§ **Work task**
Your answer must be an exact copy of the data, without any pictures.

(Dataset items)
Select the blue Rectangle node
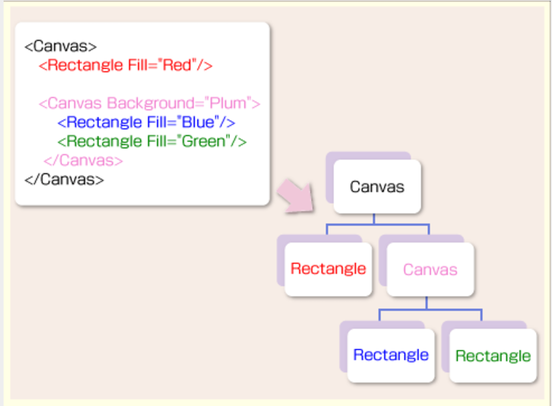This screenshot has width=552, height=406. 391,355
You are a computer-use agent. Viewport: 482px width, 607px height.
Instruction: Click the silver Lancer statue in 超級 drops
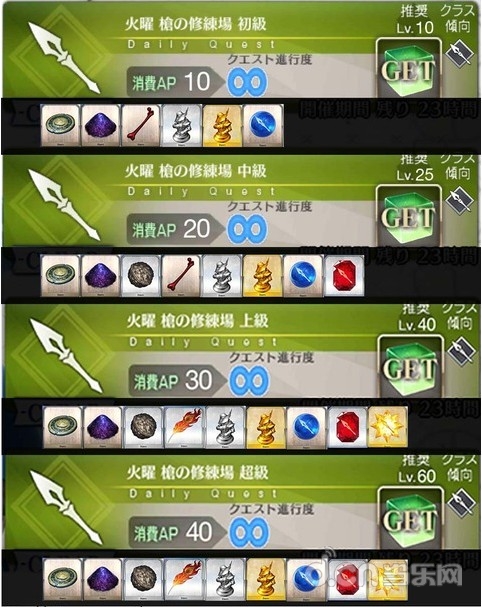tap(225, 578)
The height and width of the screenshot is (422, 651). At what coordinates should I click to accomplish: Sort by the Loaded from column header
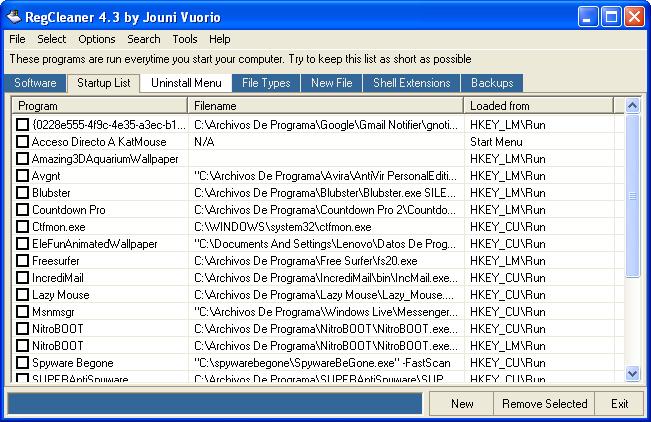click(538, 106)
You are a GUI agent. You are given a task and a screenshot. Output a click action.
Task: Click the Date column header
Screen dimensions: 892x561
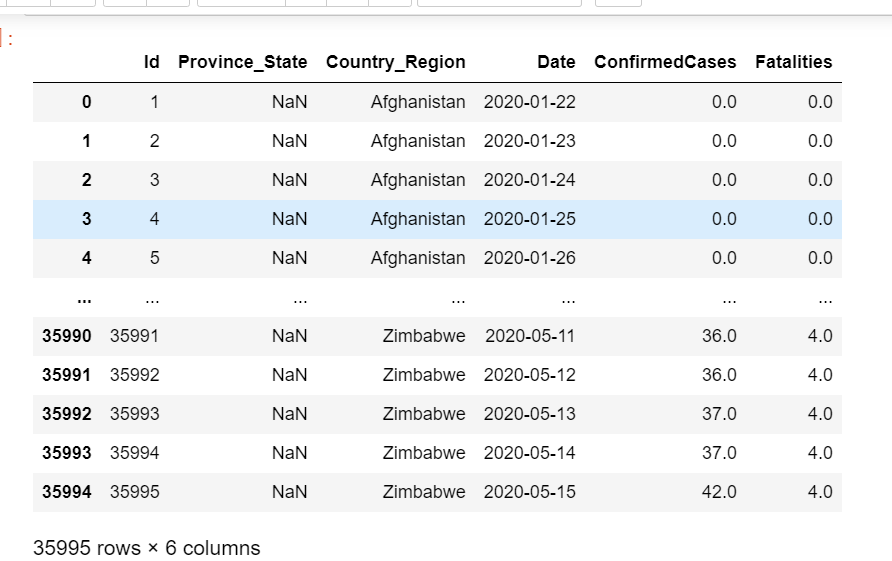[x=556, y=62]
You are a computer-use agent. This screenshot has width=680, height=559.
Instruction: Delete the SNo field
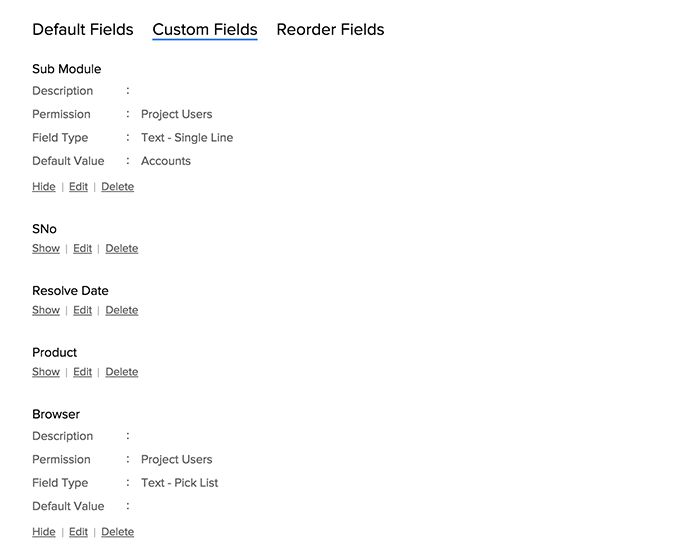(x=121, y=249)
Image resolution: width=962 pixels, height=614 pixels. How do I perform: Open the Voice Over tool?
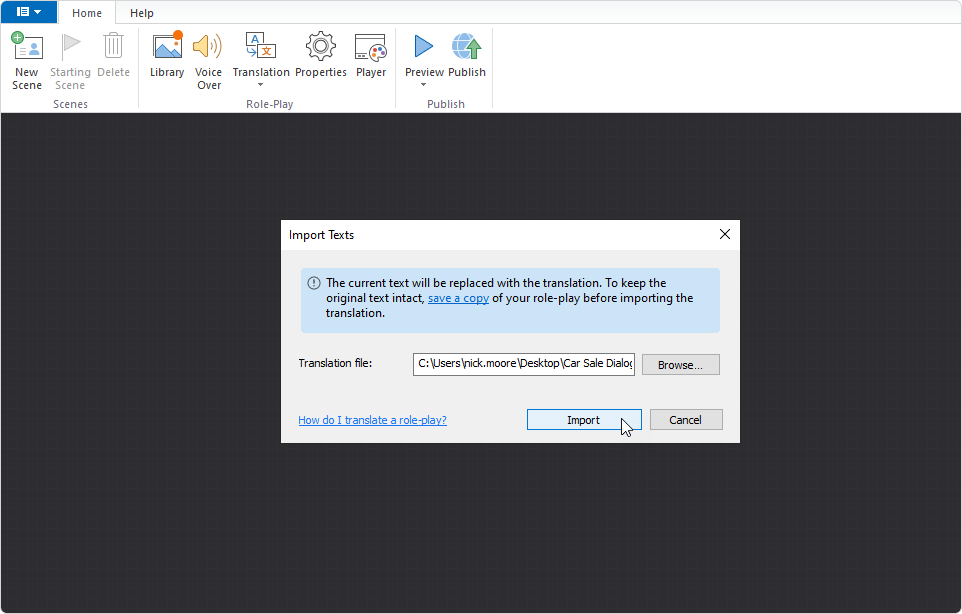pos(208,47)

§ **Output below**
Select the blue Rectangle node
This screenshot has width=552, height=406. 391,355
You are a computer-use agent. Viewport: 482px width, 607px height.
Instruction: Click the silver Lancer statue in 超級 drops
tap(225, 578)
The height and width of the screenshot is (422, 651). At what coordinates should I click to accomplish: Sort by the Loaded from column header
click(538, 106)
You are a GUI agent. You are given a task and a screenshot. Output a click action.
Task: Click the Date column header
Screen dimensions: 892x561
[x=556, y=62]
You are a computer-use agent. This screenshot has width=680, height=559.
Instruction: Delete the SNo field
(x=121, y=249)
Image resolution: width=962 pixels, height=614 pixels. How do I perform: Open the Voice Over tool?
pos(208,47)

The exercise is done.